DIRECTIONS FOR THIS TASK:
Filter the entries down to the lines holding "agent", then copy those lines.

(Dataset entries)
· · ·

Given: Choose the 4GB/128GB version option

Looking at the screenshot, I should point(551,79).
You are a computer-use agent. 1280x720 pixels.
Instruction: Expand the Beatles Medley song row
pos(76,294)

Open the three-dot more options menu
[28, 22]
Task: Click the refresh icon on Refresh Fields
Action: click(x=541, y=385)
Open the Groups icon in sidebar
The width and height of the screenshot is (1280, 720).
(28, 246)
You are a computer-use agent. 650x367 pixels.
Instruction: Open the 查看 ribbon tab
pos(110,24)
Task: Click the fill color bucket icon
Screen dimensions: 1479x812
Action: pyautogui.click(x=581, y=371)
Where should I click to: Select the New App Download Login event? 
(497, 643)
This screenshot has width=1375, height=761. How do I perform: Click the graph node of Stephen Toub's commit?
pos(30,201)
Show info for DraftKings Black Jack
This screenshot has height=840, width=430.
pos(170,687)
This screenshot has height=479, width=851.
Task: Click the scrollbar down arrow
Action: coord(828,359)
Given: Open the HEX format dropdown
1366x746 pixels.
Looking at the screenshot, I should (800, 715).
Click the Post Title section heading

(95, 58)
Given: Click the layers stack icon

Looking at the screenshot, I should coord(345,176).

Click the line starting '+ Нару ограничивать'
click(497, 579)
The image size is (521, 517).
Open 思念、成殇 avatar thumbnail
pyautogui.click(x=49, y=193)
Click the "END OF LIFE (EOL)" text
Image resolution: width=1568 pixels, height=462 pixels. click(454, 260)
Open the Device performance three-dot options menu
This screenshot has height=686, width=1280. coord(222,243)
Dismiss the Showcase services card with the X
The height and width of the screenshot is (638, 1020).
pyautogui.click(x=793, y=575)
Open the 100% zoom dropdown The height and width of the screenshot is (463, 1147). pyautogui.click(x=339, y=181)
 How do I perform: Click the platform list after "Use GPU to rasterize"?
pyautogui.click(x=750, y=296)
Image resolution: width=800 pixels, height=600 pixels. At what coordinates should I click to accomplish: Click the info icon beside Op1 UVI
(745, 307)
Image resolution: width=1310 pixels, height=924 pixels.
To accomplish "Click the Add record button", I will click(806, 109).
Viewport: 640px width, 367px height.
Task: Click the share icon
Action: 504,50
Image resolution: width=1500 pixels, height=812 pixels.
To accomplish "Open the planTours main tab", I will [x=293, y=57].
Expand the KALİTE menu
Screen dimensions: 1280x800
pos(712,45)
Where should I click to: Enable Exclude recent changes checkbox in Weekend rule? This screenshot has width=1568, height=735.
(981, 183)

· · ·

SOLUTION TO THIS EXERCISE:
You are a computer-use agent. 1280x720 pixels.
You are a computer-use agent. 650x367 pixels.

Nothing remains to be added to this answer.